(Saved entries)

###

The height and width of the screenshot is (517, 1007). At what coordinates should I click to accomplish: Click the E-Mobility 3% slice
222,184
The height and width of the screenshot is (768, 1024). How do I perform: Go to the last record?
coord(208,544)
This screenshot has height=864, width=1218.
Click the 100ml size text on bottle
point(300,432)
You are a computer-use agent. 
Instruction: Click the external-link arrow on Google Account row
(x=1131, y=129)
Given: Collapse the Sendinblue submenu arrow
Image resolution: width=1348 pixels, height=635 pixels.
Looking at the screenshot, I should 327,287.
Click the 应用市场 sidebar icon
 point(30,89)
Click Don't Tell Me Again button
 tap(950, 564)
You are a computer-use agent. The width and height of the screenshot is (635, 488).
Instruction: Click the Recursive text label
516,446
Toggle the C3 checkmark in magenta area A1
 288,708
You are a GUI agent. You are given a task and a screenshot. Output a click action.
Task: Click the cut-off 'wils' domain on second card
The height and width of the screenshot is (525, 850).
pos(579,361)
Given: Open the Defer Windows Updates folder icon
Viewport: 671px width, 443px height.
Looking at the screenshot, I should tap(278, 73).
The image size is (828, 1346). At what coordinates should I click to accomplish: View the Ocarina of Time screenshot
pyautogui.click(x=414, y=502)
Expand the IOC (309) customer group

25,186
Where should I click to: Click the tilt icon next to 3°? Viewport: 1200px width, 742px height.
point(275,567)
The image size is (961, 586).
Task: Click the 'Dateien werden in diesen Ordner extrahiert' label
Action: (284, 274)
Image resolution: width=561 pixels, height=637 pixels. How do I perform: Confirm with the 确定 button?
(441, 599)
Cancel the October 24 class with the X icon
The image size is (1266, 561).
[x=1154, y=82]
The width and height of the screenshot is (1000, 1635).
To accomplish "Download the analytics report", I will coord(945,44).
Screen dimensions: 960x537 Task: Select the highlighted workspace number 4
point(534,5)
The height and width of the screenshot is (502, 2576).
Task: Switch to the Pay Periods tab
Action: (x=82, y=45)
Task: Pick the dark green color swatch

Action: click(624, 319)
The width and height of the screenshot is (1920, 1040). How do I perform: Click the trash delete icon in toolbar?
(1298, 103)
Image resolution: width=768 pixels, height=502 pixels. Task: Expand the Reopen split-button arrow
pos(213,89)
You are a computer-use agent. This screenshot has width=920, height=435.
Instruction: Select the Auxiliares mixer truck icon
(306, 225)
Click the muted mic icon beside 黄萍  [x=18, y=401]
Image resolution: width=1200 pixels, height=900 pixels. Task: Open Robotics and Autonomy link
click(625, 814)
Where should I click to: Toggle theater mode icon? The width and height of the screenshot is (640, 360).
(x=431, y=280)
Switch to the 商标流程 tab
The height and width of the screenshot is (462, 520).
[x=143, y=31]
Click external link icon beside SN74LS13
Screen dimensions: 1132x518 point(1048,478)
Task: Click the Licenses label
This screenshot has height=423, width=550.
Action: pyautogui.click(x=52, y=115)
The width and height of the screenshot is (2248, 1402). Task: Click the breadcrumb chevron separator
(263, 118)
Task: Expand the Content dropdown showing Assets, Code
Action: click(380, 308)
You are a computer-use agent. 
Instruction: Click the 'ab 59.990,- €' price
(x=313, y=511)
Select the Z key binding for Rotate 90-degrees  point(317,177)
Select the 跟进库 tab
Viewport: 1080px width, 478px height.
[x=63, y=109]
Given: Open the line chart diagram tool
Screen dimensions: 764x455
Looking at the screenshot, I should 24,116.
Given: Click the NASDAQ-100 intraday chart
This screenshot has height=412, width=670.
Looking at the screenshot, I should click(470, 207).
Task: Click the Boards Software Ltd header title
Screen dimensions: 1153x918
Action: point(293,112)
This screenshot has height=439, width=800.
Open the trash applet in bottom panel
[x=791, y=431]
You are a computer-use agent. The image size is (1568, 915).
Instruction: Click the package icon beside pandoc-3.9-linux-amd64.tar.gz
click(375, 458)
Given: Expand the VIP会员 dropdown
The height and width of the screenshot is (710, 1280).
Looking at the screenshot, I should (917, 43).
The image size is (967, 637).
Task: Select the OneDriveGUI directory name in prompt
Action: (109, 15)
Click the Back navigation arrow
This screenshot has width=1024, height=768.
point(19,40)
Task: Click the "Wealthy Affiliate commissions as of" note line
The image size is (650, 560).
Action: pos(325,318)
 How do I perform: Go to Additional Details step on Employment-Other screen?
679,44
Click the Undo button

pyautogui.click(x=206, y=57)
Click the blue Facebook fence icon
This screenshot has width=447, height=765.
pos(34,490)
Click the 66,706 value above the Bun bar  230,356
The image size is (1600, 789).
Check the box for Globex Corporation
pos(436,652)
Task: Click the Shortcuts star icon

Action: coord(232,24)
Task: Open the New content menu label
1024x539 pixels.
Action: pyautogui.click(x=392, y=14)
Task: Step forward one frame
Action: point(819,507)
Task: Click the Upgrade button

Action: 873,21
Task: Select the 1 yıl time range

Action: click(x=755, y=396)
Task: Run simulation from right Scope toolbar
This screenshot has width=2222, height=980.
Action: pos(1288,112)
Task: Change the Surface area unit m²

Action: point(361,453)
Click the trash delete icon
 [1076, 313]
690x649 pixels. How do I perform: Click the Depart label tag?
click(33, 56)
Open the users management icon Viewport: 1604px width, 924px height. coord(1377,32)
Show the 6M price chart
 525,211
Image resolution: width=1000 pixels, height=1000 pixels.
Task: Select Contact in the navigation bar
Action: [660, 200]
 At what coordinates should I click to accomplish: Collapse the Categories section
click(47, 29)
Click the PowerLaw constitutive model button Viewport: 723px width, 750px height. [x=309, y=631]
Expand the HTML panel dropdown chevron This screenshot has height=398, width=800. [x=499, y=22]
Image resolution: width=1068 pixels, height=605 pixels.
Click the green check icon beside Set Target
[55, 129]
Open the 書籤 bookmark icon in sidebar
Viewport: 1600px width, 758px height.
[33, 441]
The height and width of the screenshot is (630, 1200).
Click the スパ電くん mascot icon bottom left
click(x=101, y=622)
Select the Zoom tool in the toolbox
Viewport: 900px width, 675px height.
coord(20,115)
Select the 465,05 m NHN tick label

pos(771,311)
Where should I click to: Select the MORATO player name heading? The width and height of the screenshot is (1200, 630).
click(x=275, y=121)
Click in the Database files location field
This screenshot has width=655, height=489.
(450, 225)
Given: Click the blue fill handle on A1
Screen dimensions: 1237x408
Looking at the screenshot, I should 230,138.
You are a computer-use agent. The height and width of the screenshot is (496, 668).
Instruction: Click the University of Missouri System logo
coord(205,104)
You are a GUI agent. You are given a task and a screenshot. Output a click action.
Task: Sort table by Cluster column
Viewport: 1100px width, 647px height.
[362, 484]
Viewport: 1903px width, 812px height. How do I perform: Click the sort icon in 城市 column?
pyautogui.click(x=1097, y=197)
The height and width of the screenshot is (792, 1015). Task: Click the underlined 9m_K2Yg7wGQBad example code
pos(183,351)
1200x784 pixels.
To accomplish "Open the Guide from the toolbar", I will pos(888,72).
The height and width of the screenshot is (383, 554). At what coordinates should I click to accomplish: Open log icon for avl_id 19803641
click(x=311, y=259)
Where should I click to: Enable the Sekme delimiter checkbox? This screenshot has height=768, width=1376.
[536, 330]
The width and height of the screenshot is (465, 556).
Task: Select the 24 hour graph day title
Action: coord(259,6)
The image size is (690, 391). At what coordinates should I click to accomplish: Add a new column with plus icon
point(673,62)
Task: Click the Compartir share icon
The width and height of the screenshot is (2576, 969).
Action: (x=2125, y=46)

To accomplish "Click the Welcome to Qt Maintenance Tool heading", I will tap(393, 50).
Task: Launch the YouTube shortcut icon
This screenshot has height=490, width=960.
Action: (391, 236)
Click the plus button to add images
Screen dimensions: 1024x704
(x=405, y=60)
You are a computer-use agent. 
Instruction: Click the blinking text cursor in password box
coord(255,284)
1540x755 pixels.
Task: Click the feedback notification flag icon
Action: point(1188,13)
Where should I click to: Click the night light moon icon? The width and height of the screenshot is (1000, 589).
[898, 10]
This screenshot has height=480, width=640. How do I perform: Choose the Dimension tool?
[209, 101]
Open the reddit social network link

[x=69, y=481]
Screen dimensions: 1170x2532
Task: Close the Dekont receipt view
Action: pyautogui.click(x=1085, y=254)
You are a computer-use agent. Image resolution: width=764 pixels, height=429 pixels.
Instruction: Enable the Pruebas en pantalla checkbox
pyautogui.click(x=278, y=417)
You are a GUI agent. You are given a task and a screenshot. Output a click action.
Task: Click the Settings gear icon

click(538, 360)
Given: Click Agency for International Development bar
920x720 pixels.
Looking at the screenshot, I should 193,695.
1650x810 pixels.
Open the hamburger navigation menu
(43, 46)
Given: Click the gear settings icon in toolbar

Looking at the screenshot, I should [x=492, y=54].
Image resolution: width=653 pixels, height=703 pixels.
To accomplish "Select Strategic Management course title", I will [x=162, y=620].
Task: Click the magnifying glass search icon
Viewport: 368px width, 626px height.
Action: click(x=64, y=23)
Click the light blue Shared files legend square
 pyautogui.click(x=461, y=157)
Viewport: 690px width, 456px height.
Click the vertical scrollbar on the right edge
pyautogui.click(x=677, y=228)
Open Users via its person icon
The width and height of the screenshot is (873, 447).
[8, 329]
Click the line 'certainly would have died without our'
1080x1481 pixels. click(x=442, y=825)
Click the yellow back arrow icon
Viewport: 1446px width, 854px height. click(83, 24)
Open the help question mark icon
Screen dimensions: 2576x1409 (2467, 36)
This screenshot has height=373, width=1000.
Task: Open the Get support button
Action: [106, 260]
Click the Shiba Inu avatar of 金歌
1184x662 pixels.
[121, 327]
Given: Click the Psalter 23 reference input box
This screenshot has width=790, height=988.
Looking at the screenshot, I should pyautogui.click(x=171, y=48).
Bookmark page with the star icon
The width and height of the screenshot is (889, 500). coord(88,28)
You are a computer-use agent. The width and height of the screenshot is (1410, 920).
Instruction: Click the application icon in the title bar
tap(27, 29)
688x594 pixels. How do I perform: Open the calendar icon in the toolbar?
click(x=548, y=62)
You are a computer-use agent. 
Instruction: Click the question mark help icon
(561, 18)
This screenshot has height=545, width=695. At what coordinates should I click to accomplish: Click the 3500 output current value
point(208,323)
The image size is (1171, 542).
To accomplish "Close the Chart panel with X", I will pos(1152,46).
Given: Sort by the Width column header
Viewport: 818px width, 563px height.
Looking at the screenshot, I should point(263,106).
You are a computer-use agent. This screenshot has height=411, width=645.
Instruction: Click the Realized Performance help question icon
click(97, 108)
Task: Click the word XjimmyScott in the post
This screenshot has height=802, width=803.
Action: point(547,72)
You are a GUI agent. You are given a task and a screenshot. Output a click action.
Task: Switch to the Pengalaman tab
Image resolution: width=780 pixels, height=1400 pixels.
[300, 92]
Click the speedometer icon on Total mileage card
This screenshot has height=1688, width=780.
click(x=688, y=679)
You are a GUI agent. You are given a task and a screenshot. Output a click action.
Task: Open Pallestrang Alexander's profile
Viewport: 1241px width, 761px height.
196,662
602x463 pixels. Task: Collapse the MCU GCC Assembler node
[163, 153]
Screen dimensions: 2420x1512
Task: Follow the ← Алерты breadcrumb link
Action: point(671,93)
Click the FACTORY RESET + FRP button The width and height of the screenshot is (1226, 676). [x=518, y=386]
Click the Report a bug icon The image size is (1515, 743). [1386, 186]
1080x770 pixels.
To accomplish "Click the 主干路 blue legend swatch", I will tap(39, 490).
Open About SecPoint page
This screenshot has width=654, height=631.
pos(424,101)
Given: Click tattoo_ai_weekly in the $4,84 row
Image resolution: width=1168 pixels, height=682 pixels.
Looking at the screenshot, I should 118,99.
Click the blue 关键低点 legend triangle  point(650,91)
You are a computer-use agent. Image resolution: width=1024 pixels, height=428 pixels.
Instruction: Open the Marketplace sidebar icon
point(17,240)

###

Output nothing but the lines from the one containing "Task: Open Pallestrang Alexander's profile" through the last line of the data, exactly as they stand.

Task: Open Pallestrang Alexander's profile
Viewport: 1241px width, 761px height.
196,662
602x463 pixels. Task: Collapse the MCU GCC Assembler node
[163, 153]
Screen dimensions: 2420x1512
Task: Follow the ← Алерты breadcrumb link
Action: point(671,93)
Click the FACTORY RESET + FRP button The width and height of the screenshot is (1226, 676). [x=518, y=386]
Click the Report a bug icon The image size is (1515, 743). [1386, 186]
1080x770 pixels.
To accomplish "Click the 主干路 blue legend swatch", I will tap(39, 490).
Open About SecPoint page
This screenshot has width=654, height=631.
pos(424,101)
Given: Click tattoo_ai_weekly in the $4,84 row
Image resolution: width=1168 pixels, height=682 pixels.
Looking at the screenshot, I should 118,99.
Click the blue 关键低点 legend triangle  point(650,91)
You are a computer-use agent. Image resolution: width=1024 pixels, height=428 pixels.
Instruction: Open the Marketplace sidebar icon
point(17,240)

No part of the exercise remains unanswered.